According to Google DeepMind, ChatGPT could leak its training data and personal data


Image: Google DeepMind.

Artificial intelligence (AI) researchers are increasingly finding ways to break the security of generative AI programs like ChatGPT. In particular the so-called “alignment” process, which aims to keep programs within certain limits so that they play their role of assistant without engaging in reprehensible behavior.

Recently, a group of researchers from the University of California found a way to “break” this alignment process in several generative AI programs. This week, researchers at Google’s DeepMind unit found an even simpler way to break ChatGPT’s alignment.

A new type of attack

To do this, they asked ChatGPT to repeat a word indefinitely. They were able to force the program to spit out entire passages of literature containing its training data. However, this type of leak is not supposed to occur with aligned programs. Even more worrying: the program could also be manipulated to deliver the names, telephone numbers and addresses of individuals.

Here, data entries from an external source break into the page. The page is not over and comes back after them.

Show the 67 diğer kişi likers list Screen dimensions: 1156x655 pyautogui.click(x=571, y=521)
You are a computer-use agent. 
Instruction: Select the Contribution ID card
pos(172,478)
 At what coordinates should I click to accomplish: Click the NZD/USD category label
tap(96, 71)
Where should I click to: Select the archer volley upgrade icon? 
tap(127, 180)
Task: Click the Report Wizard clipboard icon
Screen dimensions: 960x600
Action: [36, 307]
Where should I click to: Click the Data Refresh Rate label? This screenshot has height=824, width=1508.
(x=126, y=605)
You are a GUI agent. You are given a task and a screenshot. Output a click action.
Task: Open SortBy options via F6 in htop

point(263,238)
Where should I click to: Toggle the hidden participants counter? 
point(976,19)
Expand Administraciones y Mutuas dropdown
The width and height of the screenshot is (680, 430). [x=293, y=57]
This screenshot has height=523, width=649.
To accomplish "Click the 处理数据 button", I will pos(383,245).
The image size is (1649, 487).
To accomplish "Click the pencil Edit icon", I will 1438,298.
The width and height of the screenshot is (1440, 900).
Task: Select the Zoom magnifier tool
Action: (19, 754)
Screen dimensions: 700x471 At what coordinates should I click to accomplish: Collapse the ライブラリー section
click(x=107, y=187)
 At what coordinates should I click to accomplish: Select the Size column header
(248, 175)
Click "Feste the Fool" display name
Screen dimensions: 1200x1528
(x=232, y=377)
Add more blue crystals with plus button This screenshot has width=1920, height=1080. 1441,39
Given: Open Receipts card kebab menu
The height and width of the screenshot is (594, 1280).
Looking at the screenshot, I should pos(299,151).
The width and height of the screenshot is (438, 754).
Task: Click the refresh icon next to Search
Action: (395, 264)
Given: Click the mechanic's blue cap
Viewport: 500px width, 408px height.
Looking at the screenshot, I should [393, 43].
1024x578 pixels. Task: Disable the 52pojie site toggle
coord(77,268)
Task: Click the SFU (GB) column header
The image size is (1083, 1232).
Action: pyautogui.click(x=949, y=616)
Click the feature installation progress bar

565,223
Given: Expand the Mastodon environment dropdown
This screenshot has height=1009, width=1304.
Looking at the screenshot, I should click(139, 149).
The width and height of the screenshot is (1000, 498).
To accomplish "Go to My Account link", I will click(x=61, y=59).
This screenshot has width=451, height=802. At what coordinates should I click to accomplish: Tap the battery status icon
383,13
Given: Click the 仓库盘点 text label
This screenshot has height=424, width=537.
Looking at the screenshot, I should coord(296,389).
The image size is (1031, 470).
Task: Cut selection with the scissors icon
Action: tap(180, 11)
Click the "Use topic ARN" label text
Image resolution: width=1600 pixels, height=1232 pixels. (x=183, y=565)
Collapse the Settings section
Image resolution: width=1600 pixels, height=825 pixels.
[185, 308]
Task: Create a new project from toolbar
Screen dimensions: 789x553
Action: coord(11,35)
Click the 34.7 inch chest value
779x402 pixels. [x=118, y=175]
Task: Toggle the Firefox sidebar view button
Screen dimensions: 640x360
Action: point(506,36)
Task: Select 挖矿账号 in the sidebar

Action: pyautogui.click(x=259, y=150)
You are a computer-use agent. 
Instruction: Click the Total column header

Researchers have called this phenomenon “extractable memorization.” This is an attack that forces a program to disclose the elements it has stored in memory. “We developed a new type of attack, which causes the model to deviate from its chatbot-like generations and emit training data at a rate 150x higher than when it behaves correctly,” describes the Milad Nasr’s team in the article “Scalable Extraction of Training Data from (Production) Language Models”. The team also wrote a more accessible blog post (in English).

The essential principle of this attack is to ensure that the generative AI – here, ChatGPT – deviates from the alignment that has been programmed to return to a more basic mode of operation.

Training and alignment

Generative AI programs like ChatGPT rely on a process called “training.” During training, the program in its initial – rather formless – state is subjected to billions of bytes of text from various sources (internet pages such as Wikipedia, published books).

The basic goal of this training is to make the program reflect whatever is given to it, by compressing the text and then decompressing it. In theory, once trained, a program could regurgitate the training data if a small snippet of text from Wikipedia was fed to it and triggered the mirror response.

But, to avoid this, ChatGPT and other generative AI programs are “aligned”. That is, they get an extra layer of training, so they don’t just spit out text. They must be able to respond with useful messages. For example, they must know how to answer a question or help write a reading summary. This helpful wizard character, created by alignment, hides the underlying mirror function.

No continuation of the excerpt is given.